## start
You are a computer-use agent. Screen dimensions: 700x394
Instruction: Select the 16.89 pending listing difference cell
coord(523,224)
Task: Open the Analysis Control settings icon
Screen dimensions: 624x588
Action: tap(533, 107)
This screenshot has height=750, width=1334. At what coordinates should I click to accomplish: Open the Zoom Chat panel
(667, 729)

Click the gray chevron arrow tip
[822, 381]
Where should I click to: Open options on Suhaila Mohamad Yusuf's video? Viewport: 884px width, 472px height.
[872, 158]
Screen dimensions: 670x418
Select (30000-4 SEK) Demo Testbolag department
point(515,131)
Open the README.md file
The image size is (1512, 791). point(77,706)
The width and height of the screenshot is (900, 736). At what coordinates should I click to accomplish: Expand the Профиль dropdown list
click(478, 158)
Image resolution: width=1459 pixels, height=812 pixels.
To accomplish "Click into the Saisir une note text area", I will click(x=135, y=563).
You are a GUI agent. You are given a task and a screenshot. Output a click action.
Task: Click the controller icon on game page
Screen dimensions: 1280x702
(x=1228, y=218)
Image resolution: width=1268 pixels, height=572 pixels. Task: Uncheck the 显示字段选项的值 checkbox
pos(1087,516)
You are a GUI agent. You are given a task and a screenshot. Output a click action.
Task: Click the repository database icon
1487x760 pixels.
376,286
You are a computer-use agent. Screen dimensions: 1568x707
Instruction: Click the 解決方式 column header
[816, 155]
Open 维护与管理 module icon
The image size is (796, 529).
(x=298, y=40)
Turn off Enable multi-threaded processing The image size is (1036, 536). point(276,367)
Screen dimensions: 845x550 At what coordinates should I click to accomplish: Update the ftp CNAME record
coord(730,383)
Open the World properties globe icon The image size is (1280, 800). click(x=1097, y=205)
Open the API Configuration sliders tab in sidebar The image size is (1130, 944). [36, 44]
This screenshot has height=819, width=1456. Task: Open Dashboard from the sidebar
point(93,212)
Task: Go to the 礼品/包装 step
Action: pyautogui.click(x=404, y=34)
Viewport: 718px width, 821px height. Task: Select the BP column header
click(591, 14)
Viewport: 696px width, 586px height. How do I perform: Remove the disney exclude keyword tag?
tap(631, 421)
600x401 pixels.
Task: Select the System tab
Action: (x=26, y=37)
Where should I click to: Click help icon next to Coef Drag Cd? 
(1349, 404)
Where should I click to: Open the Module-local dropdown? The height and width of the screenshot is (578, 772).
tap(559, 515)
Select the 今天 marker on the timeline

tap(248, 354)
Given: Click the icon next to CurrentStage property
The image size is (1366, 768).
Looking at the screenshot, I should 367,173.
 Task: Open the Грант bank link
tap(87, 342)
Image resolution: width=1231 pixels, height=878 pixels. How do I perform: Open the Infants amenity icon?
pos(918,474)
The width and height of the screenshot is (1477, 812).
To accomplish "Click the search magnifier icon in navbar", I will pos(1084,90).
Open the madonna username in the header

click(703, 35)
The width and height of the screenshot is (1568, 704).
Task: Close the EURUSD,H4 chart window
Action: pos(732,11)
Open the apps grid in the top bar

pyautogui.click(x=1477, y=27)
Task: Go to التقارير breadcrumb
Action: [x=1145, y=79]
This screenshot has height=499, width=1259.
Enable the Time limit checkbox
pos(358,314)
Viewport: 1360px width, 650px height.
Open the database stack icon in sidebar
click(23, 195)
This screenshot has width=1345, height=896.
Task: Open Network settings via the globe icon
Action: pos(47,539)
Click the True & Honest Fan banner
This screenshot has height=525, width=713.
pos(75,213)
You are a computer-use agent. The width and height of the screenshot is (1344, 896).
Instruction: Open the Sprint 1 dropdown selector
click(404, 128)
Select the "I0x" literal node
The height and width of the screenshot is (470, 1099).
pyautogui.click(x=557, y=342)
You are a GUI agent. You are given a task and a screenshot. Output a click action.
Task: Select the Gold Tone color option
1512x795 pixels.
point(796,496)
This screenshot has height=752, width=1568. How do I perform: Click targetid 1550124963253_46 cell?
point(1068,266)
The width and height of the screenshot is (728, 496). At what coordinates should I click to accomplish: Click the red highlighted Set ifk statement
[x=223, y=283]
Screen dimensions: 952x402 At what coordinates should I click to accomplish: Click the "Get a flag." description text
## end
◆ WORK INSTRUCTIONS
Can you write out all the entries above again, replacing "Sprint 1" with "Sprint 2" and keeping everything else the same?

◆ SOLVED EXERCISE
You are a computer-use agent. Screen dimensions: 700x394
Instruction: Select the 16.89 pending listing difference cell
coord(523,224)
Task: Open the Analysis Control settings icon
Screen dimensions: 624x588
Action: tap(533, 107)
This screenshot has height=750, width=1334. At what coordinates should I click to accomplish: Open the Zoom Chat panel
(667, 729)

Click the gray chevron arrow tip
[822, 381]
Where should I click to: Open options on Suhaila Mohamad Yusuf's video? Viewport: 884px width, 472px height.
[872, 158]
Screen dimensions: 670x418
Select (30000-4 SEK) Demo Testbolag department
point(515,131)
Open the README.md file
The image size is (1512, 791). point(77,706)
The width and height of the screenshot is (900, 736). At what coordinates should I click to accomplish: Expand the Профиль dropdown list
click(478, 158)
Image resolution: width=1459 pixels, height=812 pixels.
To accomplish "Click into the Saisir une note text area", I will click(x=135, y=563).
You are a GUI agent. You are given a task and a screenshot. Output a click action.
Task: Click the controller icon on game page
Screen dimensions: 1280x702
(x=1228, y=218)
Image resolution: width=1268 pixels, height=572 pixels. Task: Uncheck the 显示字段选项的值 checkbox
pos(1087,516)
You are a GUI agent. You are given a task and a screenshot. Output a click action.
Task: Click the repository database icon
1487x760 pixels.
376,286
You are a computer-use agent. Screen dimensions: 1568x707
Instruction: Click the 解決方式 column header
[816, 155]
Open 维护与管理 module icon
The image size is (796, 529).
(x=298, y=40)
Turn off Enable multi-threaded processing The image size is (1036, 536). point(276,367)
Screen dimensions: 845x550 At what coordinates should I click to accomplish: Update the ftp CNAME record
coord(730,383)
Open the World properties globe icon The image size is (1280, 800). click(x=1097, y=205)
Open the API Configuration sliders tab in sidebar The image size is (1130, 944). [36, 44]
This screenshot has height=819, width=1456. Task: Open Dashboard from the sidebar
point(93,212)
Task: Go to the 礼品/包装 step
Action: pyautogui.click(x=404, y=34)
Viewport: 718px width, 821px height. Task: Select the BP column header
click(591, 14)
Viewport: 696px width, 586px height. How do I perform: Remove the disney exclude keyword tag?
tap(631, 421)
600x401 pixels.
Task: Select the System tab
Action: (x=26, y=37)
Where should I click to: Click help icon next to Coef Drag Cd? 
(1349, 404)
Where should I click to: Open the Module-local dropdown? The height and width of the screenshot is (578, 772).
tap(559, 515)
Select the 今天 marker on the timeline

tap(248, 354)
Given: Click the icon next to CurrentStage property
The image size is (1366, 768).
Looking at the screenshot, I should 367,173.
 Task: Open the Грант bank link
tap(87, 342)
Image resolution: width=1231 pixels, height=878 pixels. How do I perform: Open the Infants amenity icon?
pos(918,474)
The width and height of the screenshot is (1477, 812).
To accomplish "Click the search magnifier icon in navbar", I will pos(1084,90).
Open the madonna username in the header

click(703, 35)
The width and height of the screenshot is (1568, 704).
Task: Close the EURUSD,H4 chart window
Action: pos(732,11)
Open the apps grid in the top bar

pyautogui.click(x=1477, y=27)
Task: Go to التقارير breadcrumb
Action: [x=1145, y=79]
This screenshot has height=499, width=1259.
Enable the Time limit checkbox
pos(358,314)
Viewport: 1360px width, 650px height.
Open the database stack icon in sidebar
click(23, 195)
This screenshot has width=1345, height=896.
Task: Open Network settings via the globe icon
Action: pos(47,539)
Click the True & Honest Fan banner
This screenshot has height=525, width=713.
pos(75,213)
You are a computer-use agent. The width and height of the screenshot is (1344, 896).
Instruction: Open the Sprint 2 dropdown selector
click(404, 128)
Select the "I0x" literal node
The height and width of the screenshot is (470, 1099).
pyautogui.click(x=557, y=342)
You are a GUI agent. You are given a task and a screenshot. Output a click action.
Task: Select the Gold Tone color option
1512x795 pixels.
point(796,496)
This screenshot has height=752, width=1568. How do I perform: Click targetid 1550124963253_46 cell?
point(1068,266)
The width and height of the screenshot is (728, 496). At what coordinates should I click to accomplish: Click the red highlighted Set ifk statement
[x=223, y=283]
Screen dimensions: 952x402 At what coordinates should I click to accomplish: Click the "Get a flag." description text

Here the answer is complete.